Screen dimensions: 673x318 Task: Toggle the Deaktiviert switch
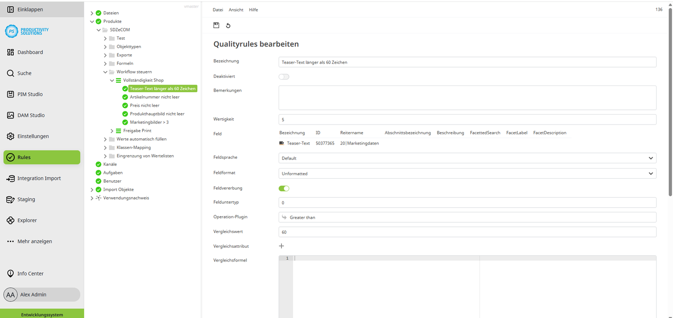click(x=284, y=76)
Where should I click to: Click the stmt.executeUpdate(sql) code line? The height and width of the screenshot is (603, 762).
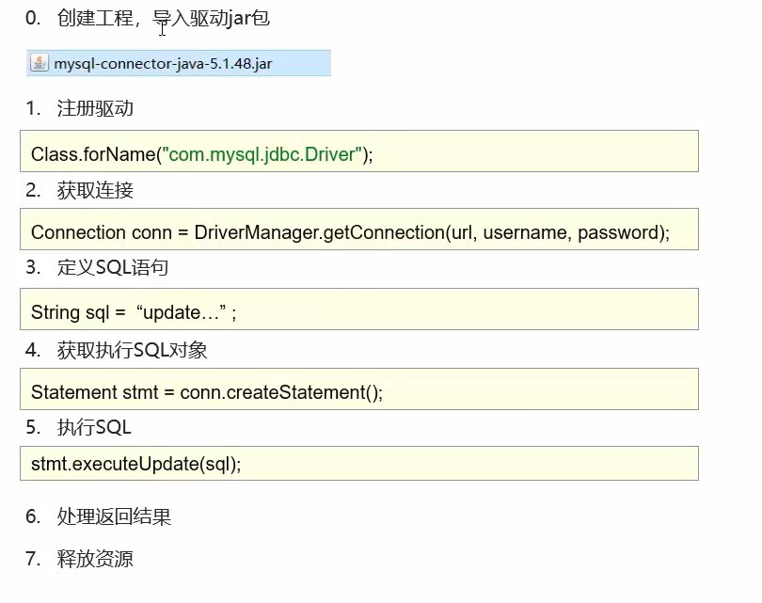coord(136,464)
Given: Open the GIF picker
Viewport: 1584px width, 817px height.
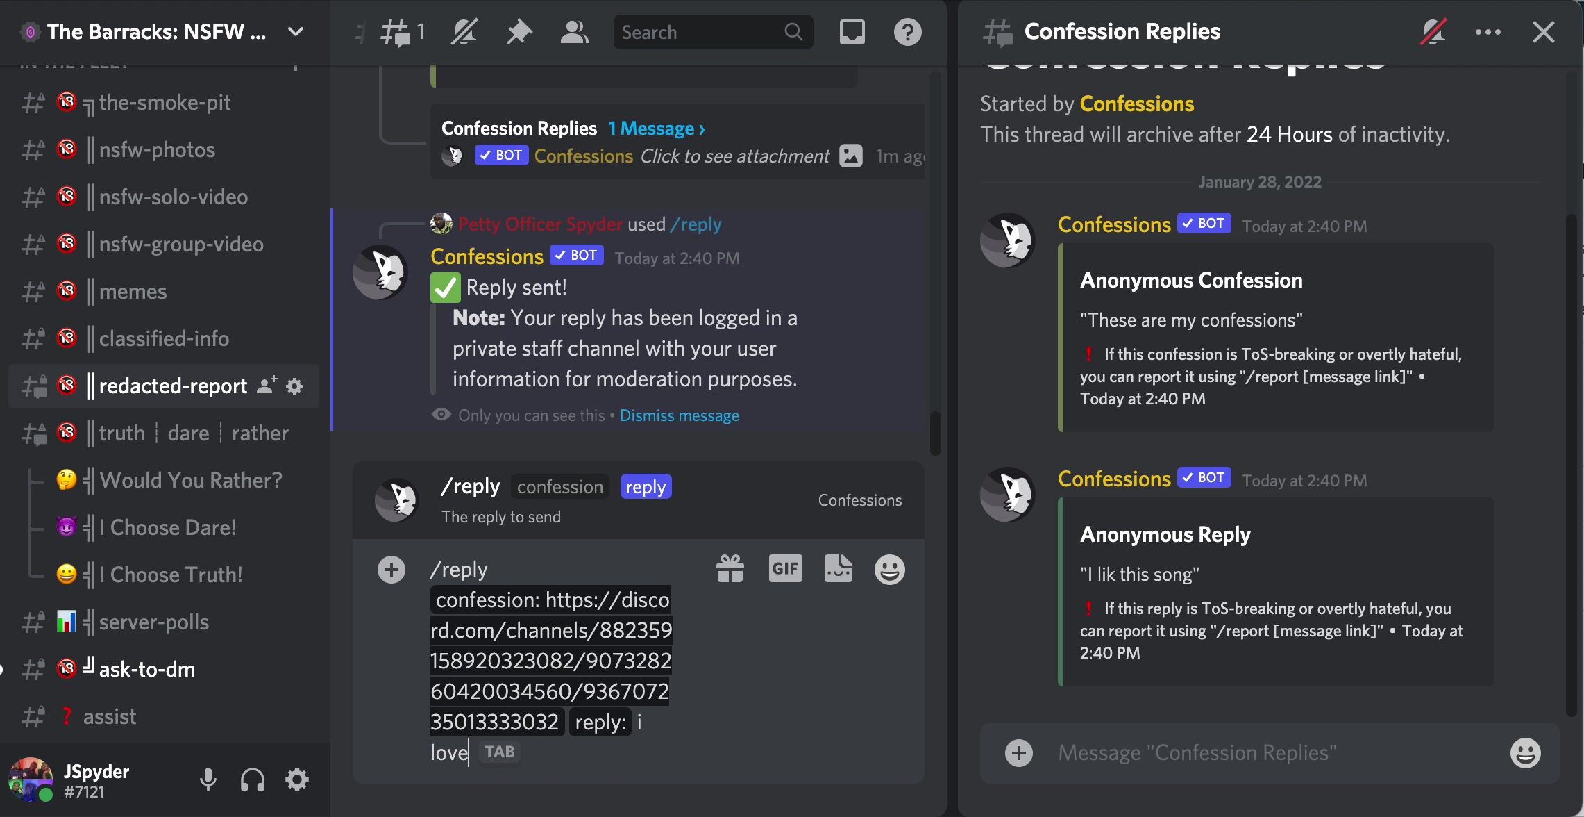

---

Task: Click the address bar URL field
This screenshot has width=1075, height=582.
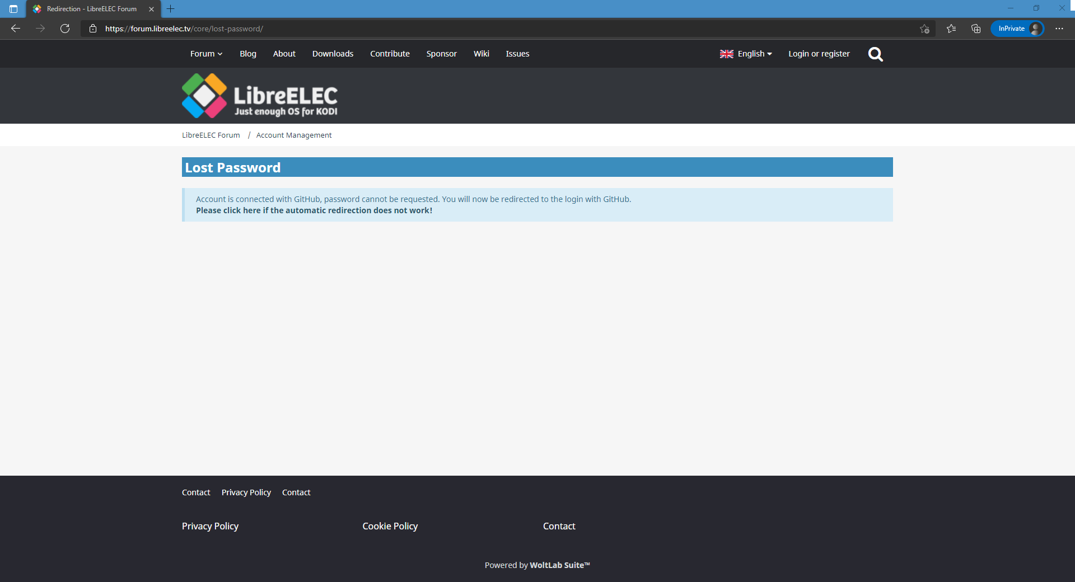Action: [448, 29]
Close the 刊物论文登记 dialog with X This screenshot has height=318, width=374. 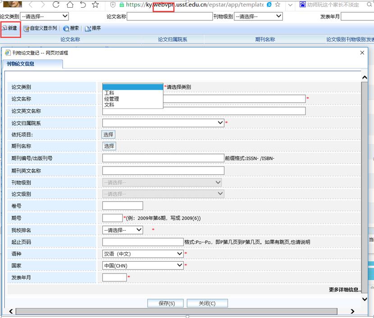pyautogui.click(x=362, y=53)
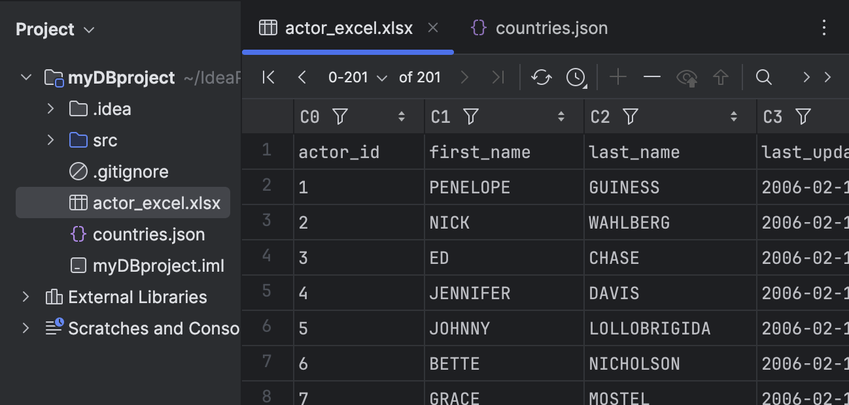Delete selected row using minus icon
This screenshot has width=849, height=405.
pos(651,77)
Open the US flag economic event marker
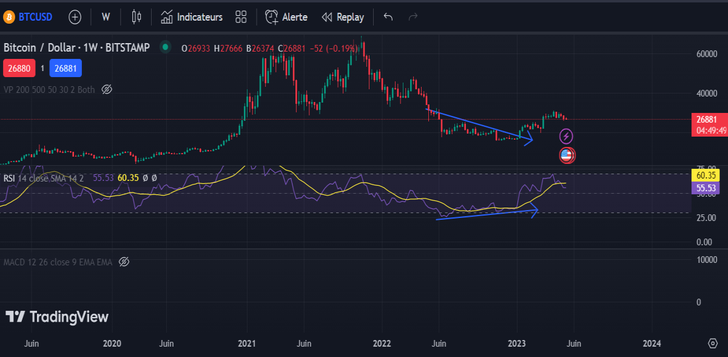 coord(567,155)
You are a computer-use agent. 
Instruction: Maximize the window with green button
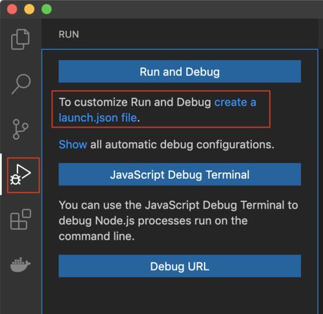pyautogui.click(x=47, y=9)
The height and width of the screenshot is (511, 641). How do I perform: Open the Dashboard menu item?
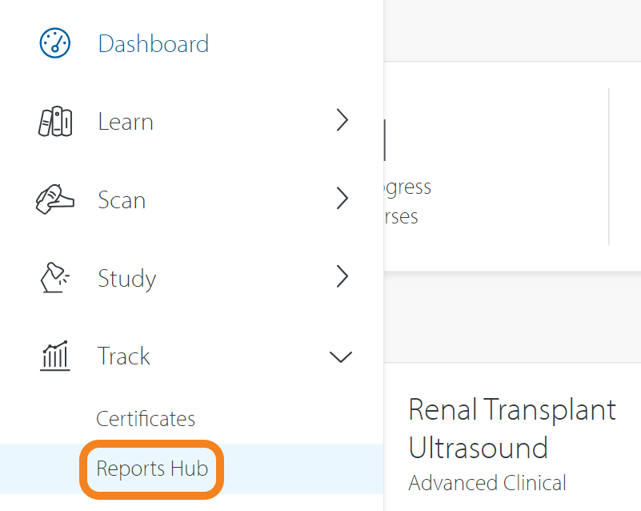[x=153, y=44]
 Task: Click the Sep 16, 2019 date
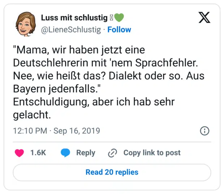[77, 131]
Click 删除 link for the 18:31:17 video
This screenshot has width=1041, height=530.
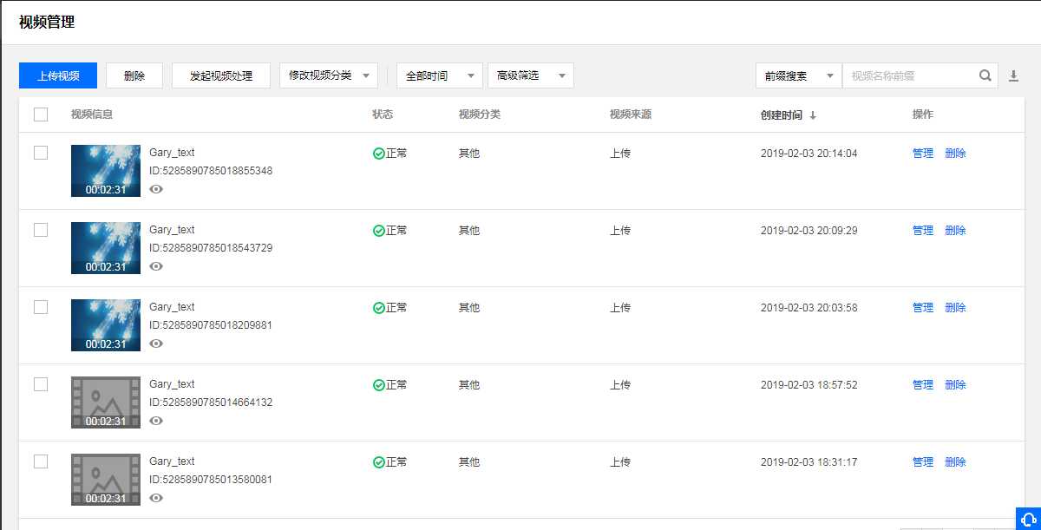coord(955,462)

---

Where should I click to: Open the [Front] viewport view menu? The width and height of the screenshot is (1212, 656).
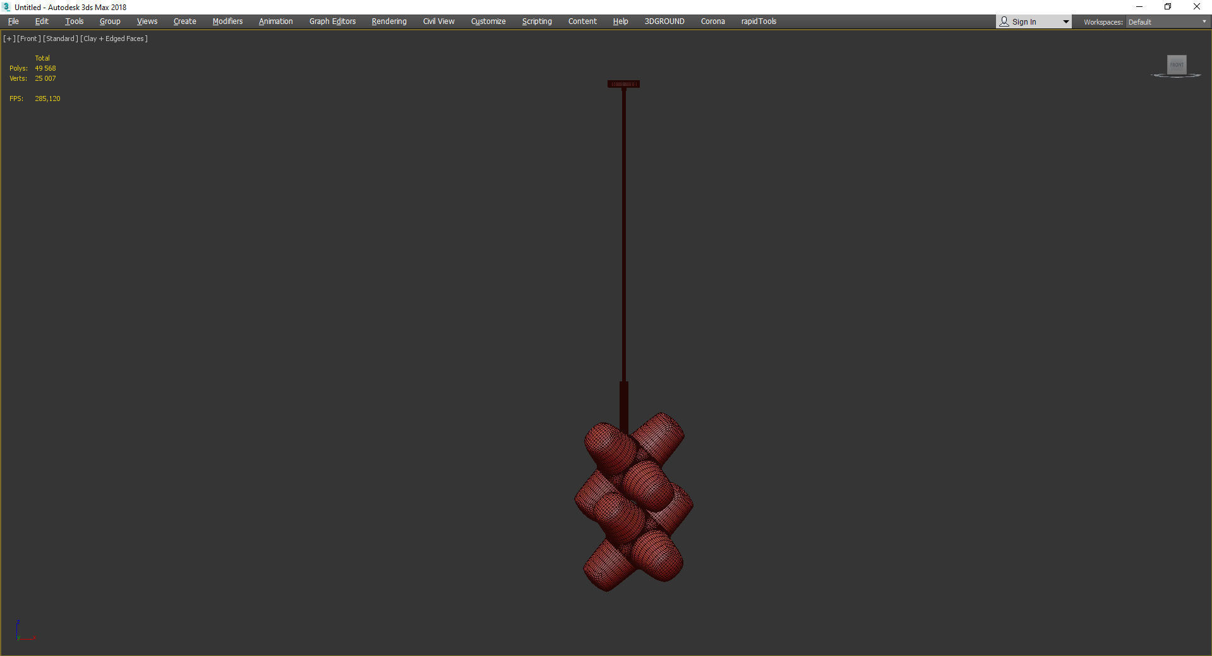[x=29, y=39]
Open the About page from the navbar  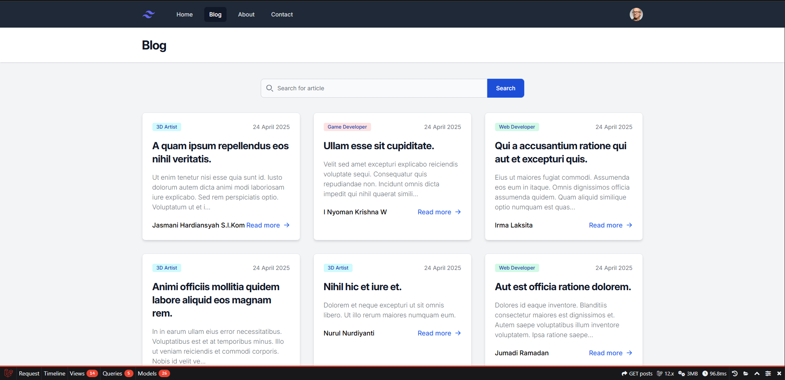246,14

Problem to work on: Output exactly, and only, the lines of the entries above from the one with "Where should I click to: Click" up to and including the one with "Viewport: 1584px width, 817px height."; pictures are to be left out.

Solution to the exercise:
Where should I click to: Click the stmt.executeUpdate(sql) code line? The height and width of the screenshot is (603, 762).
coord(136,464)
Given: Open the GIF picker
Viewport: 1584px width, 817px height.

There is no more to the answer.